_Set exercise:_
Return the lines of the listing starting with the line that contains "Collapse the Marka section chevron" and going on through the line that contains "coord(660,181)", both included, exactly as they appear, and nothing else.

_Stored rows:_
***

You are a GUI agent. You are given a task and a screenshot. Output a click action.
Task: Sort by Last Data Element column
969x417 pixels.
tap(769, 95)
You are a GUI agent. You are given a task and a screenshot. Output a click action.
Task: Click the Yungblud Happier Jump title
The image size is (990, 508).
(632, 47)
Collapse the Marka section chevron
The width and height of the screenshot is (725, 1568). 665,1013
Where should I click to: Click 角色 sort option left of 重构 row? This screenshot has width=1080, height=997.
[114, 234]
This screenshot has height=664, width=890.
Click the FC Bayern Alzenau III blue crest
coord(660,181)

***

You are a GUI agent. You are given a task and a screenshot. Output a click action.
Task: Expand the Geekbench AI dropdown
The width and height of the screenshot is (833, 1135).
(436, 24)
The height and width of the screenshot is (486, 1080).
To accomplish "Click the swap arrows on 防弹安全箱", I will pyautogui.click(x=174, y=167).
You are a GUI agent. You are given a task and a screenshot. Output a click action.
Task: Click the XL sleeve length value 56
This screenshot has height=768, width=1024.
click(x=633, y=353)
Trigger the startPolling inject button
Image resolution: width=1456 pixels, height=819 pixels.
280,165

***

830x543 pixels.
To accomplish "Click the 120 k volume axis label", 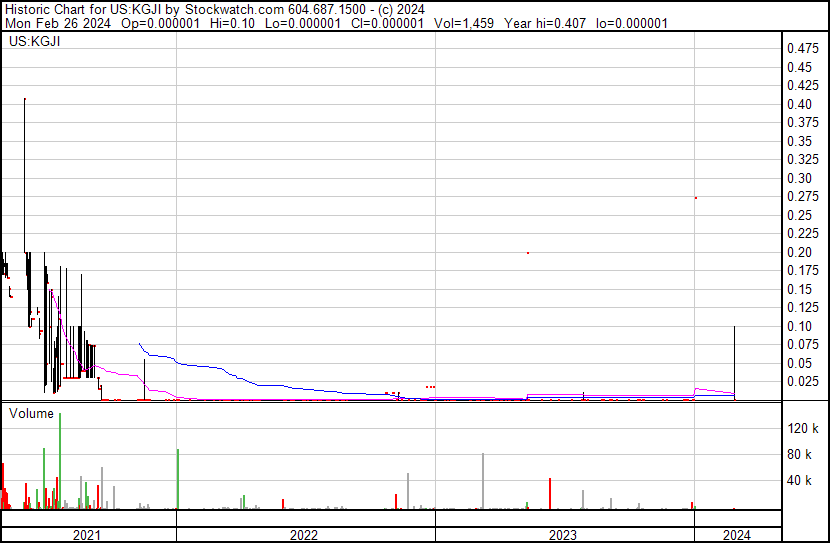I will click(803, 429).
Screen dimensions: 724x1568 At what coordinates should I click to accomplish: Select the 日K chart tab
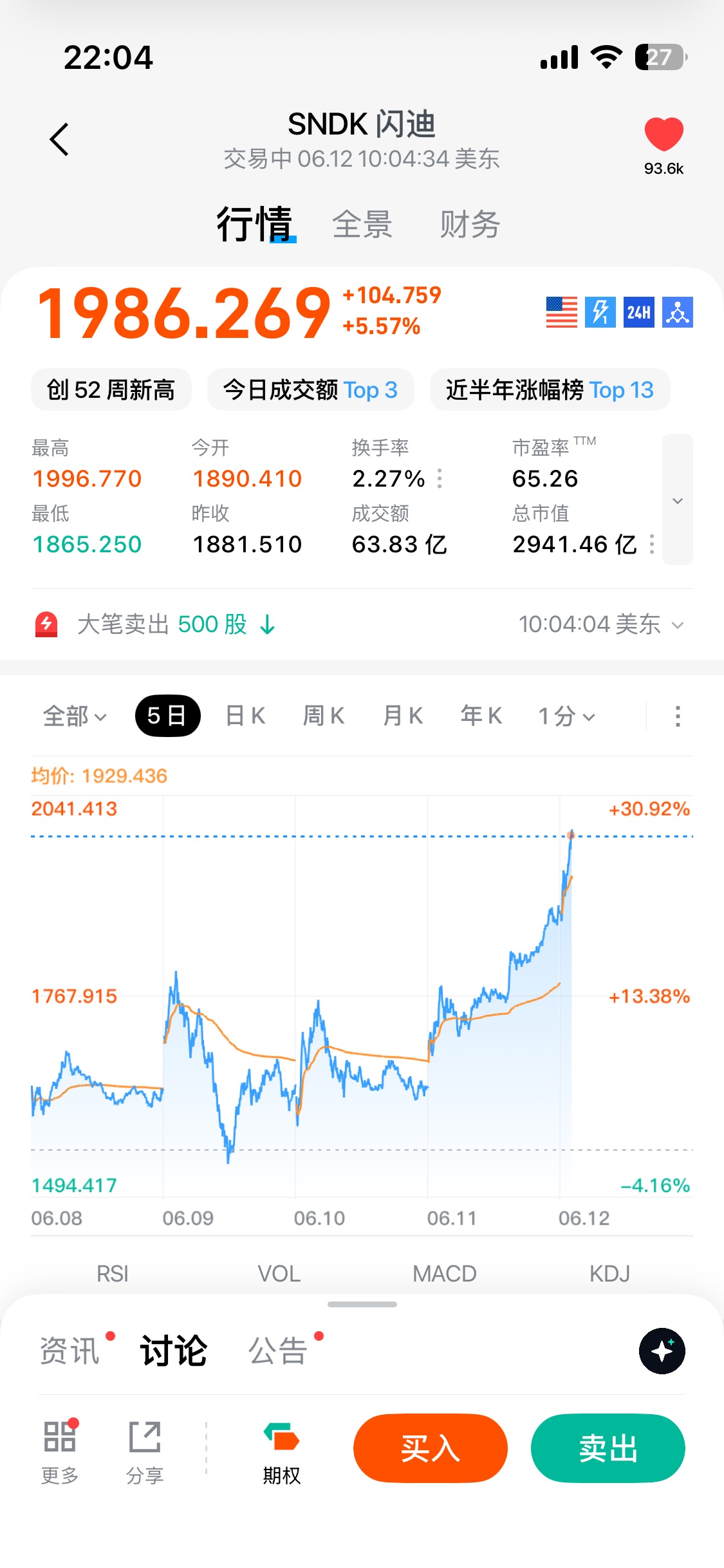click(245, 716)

***

_Written solution:_
Collapse the Marka section chevron
The width and height of the screenshot is (725, 1568). 665,1013
Where should I click to: Click 角色 sort option left of 重构 row? This screenshot has width=1080, height=997.
[114, 234]
This screenshot has height=664, width=890.
Click the FC Bayern Alzenau III blue crest
coord(660,181)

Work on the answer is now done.